Over the last decade, our cell phones have become completely intertwined with our lives. Our phones contain incredible amounts of personal data, such as our communications with others, our calendars, our internet searches, and our files. Given that so much private information is contained on our phones, it’s natural to ask, “can the police search my cell phone?”

The very short answer to that question is, yes, the police can search your phone, but they will need to get a search warrant from a judge to search your phone unless you consent to the search. 

I’m going to broadly discuss the circumstances when the police can search your phone, and I will break my discussion into two parts. First, when the police can physically search your phone for data, and second, when the police or prosecution can get data about your cell phone from a third-party provider, like your cell phone service provider.

Data on the Phone

Before I discuss when the police are legally allowed to physically search through your phone, I want to provide the important caveat that if you consent, the police can legally search your phone even if they don’t have probable cause or a warrant. Because of that, the police will oftentimes ask a suspect, “you have nothing to hide, right? Can I search through your phone?” Sometimes people feel intimidated by the police asking them to search, or they feel that if they say “no, you can’t search,” then that will be used against them, or they will somehow be found guilty because they didn’t consent to a search. 

You should never consent to a search of your phone or a search of anywhere, for that matter. When you consent to a search, you give the police evidence on a silver platter. The police you deal with might be friendly with you, but that doesn’t mean they won’t put you under arrest if they find evidence that they think links you to a crime. 

If you don’t consent to a search of your phone, the police will need a search warrant to search your phone. This requirement applies in all states, as it is a rule developed by the United States Supreme Court in the 2014 landmark case Riley v.

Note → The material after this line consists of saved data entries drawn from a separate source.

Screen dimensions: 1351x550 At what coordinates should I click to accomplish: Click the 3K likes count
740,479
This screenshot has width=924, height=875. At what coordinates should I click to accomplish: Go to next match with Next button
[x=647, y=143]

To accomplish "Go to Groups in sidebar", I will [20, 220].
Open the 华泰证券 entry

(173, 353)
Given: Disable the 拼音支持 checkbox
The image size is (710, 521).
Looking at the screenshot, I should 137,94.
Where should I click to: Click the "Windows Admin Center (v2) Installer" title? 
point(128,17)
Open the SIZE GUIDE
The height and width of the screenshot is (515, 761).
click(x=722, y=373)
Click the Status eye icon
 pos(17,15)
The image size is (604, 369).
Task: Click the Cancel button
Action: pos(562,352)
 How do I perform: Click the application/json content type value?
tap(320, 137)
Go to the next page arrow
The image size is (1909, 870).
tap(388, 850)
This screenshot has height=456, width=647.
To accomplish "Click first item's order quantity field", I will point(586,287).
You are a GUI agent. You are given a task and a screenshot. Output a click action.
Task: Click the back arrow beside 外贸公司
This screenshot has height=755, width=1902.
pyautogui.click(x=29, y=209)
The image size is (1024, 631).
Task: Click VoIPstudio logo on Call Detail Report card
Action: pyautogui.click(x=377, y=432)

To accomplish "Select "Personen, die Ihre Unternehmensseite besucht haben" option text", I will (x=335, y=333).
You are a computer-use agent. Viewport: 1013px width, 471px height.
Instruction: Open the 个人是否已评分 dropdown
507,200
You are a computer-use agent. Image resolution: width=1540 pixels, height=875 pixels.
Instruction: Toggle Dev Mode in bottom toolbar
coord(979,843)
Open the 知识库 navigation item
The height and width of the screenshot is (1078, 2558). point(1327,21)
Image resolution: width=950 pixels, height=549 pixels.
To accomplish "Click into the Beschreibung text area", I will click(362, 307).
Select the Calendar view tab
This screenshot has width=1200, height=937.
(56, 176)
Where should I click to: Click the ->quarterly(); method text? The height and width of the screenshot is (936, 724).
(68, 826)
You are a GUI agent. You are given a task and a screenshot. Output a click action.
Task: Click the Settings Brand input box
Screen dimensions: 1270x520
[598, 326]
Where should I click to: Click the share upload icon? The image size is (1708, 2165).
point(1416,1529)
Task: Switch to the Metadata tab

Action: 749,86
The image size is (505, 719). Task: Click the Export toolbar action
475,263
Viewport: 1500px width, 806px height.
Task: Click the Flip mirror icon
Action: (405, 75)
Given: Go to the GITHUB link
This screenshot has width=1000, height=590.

California. That case established a clear requirement that the police must obtain a search warrant before going through a person’s phone and collecting the data inside of the phone.

In addition to the requirement for the police to have a warrant to legally search a person’s phone, there is a separate issue of how the police obtain a person’s phone in the first place. If the police take or seize your phone from you without proper legal justification, that is a separate violation from the police searching the data stored inside your phone without a warrant.

Generally speaking, if the police arrest you for a crime, you have your phone on your when you are arrested, and the police think that your phone may have evidence of criminal activity, they can seize your phone as arrest evidence. This will often happen with drug crimes when there were cell phone communications between the defendant and the undercover officer. In that situation, the police have reason to believe that there are communications on the defendant’s phone related to drug transactions, so they will keep the defendant’s phone as evidence after he is arrested. 

However, although the police can lawfully seize the defendant’s phone as arrest evidence, because of the U.S. Supreme Court decision Riley v. California, the police will still need to obtain a warrant before they can lawfully search the phone. 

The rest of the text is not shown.